At a time when many wonder if the Kenyan men can return to the winner's circle after having their decade-long streak snapped last year by Korean Lee Bong Ju, Ndereba's feat is testament to the remarkable strides Kenyan women have made in running in recent years.

Prior to Ndereba's wins, the Kenyan women's most memorable moment at Boston was Loroupe's dramatic collapse over the latter portion of the 1996 race, giving Uta Pippig the triumph.

Yet Loroupe's successes in other races made her a standard for runners like Ndereba. ''In Kenya we didn't have a lot of women athletes, and since we see stars like Loroupe, we've been inspired,'' Ndereba said.

With running, parenthood (she and husband Anthony Maina have a 5-year-old daughter, Jane), and a job as a telephone operator in Kenya's prisons department, Ndereba maintains a busy schedule.

Since beginning competitive running at 21, Ndereba, now 29, has been consistently ranked among the top road racers in the world, though she took some time off in 1997, when Jane was born.

Her training program in Nairobi includes running 110 miles a week. She begins with runs as long as two hours at 6 a.m., yet unlike many Kenyan runners does not have an afternoon regimen. She came to Norristown about a month ago.

''It is difficult,'' she said of her schedule, ''but I have God on my side.''

Catherine the Goal-setter, Part 2: ''She said in the press conference that she was going for something special,'' said Nechchadi, ''and they asked her what was it, and she said, `I'm going to go for the world record.'

''Afterward we talked about it, and I said, `OK, that's a big commitment, so you'll have to stay committed.' So Catherine did her homework.
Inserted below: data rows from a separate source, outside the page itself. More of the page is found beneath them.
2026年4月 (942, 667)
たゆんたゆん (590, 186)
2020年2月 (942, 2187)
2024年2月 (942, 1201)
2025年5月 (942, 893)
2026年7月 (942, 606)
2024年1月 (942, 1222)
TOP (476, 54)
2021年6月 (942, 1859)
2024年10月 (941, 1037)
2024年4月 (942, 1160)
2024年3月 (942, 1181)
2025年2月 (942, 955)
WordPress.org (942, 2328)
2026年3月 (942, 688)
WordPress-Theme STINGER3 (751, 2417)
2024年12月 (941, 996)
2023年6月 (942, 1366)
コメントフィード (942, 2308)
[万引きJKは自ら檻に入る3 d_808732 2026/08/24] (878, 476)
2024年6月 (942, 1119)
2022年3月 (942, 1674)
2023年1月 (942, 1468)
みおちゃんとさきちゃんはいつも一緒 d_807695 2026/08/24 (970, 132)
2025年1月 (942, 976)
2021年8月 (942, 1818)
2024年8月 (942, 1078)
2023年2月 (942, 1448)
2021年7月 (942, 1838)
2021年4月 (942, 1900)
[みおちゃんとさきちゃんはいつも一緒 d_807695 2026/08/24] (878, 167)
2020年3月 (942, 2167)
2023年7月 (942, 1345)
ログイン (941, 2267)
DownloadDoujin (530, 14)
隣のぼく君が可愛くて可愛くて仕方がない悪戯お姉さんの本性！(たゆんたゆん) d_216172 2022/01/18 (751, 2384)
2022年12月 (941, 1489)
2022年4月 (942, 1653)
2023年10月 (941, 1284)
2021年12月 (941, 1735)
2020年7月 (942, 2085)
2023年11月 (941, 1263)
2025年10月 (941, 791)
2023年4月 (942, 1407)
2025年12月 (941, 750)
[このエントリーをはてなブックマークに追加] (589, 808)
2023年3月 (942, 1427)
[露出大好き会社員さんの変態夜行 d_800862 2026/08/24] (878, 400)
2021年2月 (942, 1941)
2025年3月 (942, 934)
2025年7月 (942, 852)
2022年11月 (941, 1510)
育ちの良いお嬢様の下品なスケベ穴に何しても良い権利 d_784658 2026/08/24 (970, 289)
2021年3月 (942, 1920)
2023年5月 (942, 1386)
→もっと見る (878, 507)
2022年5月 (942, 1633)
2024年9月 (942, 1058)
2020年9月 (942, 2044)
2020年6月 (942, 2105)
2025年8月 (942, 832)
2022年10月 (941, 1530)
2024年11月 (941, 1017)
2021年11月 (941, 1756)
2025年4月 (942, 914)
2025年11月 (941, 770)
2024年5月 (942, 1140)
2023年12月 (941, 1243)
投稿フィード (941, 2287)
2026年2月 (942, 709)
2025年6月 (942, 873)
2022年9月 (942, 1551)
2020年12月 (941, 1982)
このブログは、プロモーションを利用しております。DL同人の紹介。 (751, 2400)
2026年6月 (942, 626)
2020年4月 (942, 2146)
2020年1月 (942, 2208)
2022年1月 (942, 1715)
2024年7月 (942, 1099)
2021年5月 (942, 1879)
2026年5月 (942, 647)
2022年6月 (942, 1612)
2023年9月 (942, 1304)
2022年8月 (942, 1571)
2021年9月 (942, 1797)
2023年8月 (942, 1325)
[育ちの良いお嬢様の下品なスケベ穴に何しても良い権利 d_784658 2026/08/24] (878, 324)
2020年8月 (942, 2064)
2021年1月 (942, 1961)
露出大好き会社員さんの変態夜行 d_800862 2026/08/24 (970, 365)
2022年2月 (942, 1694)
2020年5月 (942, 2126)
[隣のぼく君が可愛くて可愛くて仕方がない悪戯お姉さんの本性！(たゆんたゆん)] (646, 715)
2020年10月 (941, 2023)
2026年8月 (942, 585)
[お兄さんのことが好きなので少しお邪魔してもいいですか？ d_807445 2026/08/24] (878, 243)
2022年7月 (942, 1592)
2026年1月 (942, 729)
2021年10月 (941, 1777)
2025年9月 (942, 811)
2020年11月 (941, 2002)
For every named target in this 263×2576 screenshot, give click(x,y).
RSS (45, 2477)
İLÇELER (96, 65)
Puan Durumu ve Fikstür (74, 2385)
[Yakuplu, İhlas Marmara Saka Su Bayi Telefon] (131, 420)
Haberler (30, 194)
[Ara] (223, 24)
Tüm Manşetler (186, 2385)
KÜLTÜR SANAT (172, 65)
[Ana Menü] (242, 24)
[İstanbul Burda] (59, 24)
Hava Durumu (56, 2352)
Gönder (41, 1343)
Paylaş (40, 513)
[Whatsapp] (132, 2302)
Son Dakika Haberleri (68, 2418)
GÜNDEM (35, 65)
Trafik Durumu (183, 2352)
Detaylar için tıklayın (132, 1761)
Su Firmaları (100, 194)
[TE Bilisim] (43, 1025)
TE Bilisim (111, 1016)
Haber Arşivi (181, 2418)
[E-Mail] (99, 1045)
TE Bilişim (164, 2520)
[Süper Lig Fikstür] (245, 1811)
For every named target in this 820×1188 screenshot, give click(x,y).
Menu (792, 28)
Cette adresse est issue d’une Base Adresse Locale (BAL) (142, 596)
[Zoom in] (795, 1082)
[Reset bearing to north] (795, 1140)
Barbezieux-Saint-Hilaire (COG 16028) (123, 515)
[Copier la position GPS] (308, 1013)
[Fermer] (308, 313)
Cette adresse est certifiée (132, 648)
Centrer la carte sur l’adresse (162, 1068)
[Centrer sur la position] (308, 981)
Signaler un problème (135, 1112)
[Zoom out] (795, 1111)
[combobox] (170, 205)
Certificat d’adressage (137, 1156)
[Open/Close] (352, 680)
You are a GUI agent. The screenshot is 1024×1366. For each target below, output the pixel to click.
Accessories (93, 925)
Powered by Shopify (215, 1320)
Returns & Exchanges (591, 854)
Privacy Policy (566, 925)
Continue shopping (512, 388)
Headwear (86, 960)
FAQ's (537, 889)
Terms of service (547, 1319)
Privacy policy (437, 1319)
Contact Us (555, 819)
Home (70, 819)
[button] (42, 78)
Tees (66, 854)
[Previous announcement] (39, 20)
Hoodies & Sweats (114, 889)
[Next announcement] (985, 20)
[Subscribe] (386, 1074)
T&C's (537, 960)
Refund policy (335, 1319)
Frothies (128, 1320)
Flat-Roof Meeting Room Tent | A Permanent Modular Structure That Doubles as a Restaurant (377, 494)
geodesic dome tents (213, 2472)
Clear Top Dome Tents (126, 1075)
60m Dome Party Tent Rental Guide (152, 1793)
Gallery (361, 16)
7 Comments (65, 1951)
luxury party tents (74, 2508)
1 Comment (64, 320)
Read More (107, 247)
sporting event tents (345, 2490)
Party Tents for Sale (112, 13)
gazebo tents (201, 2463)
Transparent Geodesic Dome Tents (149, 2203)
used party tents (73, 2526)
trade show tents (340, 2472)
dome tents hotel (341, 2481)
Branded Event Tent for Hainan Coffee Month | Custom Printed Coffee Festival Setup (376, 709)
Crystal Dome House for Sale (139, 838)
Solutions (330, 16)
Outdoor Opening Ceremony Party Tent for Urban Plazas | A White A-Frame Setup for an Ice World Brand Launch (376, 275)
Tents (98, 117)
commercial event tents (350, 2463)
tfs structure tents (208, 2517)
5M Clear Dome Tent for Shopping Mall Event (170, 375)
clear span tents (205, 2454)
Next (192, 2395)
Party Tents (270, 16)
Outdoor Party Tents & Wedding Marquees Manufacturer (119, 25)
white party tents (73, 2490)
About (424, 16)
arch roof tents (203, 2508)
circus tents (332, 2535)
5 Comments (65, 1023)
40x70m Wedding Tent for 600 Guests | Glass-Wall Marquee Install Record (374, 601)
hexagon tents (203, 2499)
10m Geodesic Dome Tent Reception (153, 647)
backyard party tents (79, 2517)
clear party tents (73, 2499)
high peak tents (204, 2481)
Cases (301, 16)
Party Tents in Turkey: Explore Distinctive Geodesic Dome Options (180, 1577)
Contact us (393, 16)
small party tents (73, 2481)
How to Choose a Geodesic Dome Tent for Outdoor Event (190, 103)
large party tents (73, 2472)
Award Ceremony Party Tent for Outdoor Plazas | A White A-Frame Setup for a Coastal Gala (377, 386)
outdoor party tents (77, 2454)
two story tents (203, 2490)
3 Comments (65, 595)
She trained hard with that goal in mind, to break the world record.''

At the time, it was inconceivable for a woman to run a marathon in less than 2:20. Ndereba trained toward achieving that goal.

Then came a surprise: On Sept. 30, Japan's Olympic women's marathon champion, Naoko Takahashi, became the first woman to break 2:20, running a 2:19:46 in Berlin.

''I thought it was great for her,'' said Ndereba. ''She broke the barrier most of us thought it was not possible for women to break. When I heard the news, I said, `Maybe in the future you can hear of a woman running in 2 hours 15 minutes.''

That's the frame of mind Ndereba took into Chicago one week later, when she shattered Takahashi's mark with a clocking of 2:18:47. Afterward, Ndereba was presented the Distinguished Service Medal by Kenya president Daniel arap Moi. The prisons department also promoted her to senior sergeant.

''My lifestyle did change, but not that much,'' she said. ''Everybody knows who Catherine Ndereba is. They know I'm the Kenyan woman who won Boston Marathon. It's good to be well known but I don't let it carry me.''

Boston is the first marathon for Ndereba since Chicago. She said she is healthy and well prepared, but when asked about setting a record here, she stopped short of being Catherine the Prognosticator.

''I can't say much about this course because everyone here knows the Boston Marathon course is a challenging course,'' she said. ''It has got a couple of hills, not like Chicago. It's a very flat course. I'm just aiming to have a good race.''

This story ran on page D14 of the Boston Globe on 4/14/2002.